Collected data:
----------------------------------------
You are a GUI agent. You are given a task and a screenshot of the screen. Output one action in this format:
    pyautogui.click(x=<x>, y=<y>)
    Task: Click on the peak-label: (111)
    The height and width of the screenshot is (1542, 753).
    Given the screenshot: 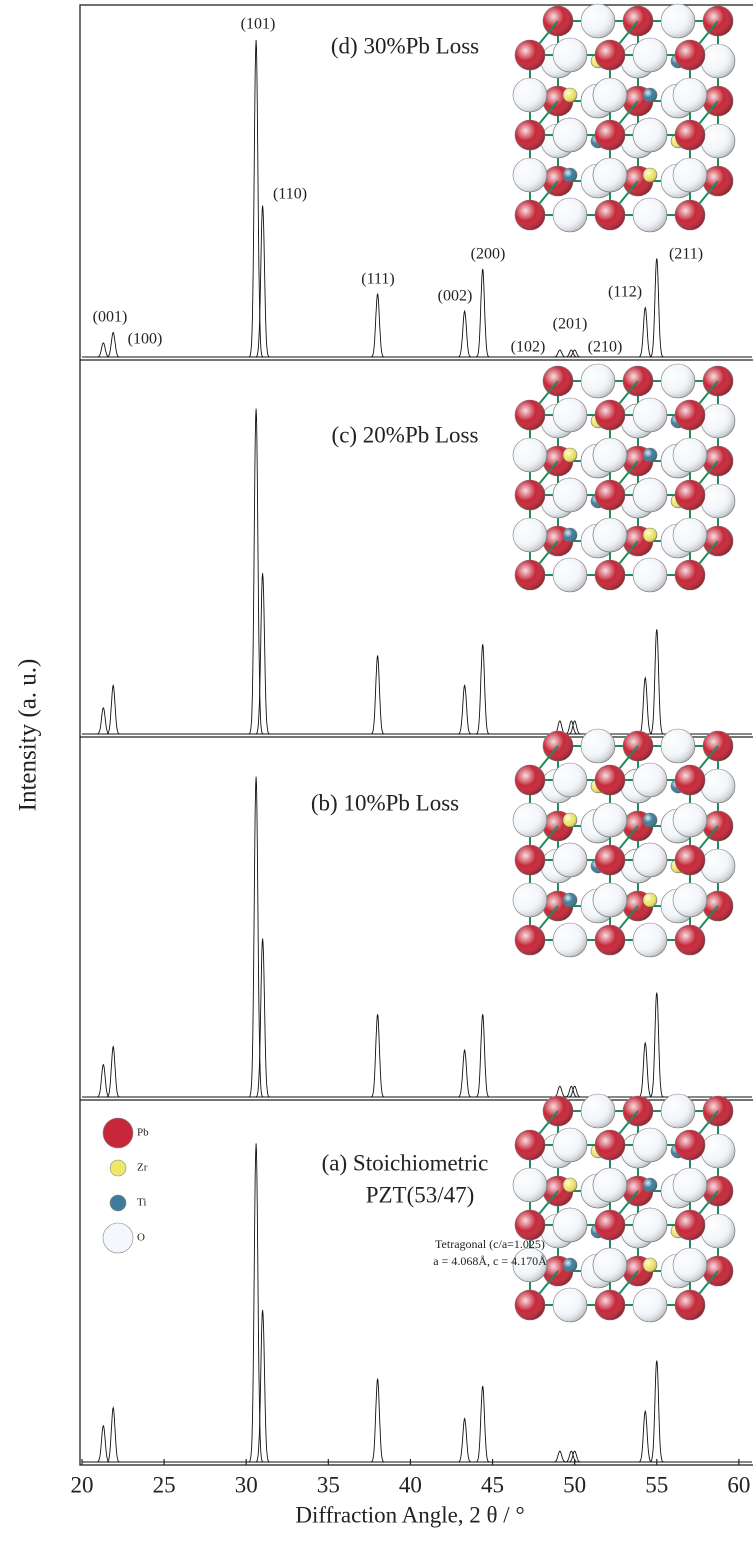 What is the action you would take?
    pyautogui.click(x=378, y=280)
----------------------------------------
__YOUR OBJECTIVE__: Render the material from its first line through the line containing "The height and" as a JSON list of strings, with one string per line and no entries for blank lines.

__SOLVED PROBLEM__:
[
  "You are a GUI agent. You are given a task and a screenshot of the screen. Output one action in this format:",
  "    pyautogui.click(x=<x>, y=<y>)",
  "    Task: Click on the peak-label: (111)",
  "    The height and width of the screenshot is (1542, 753)."
]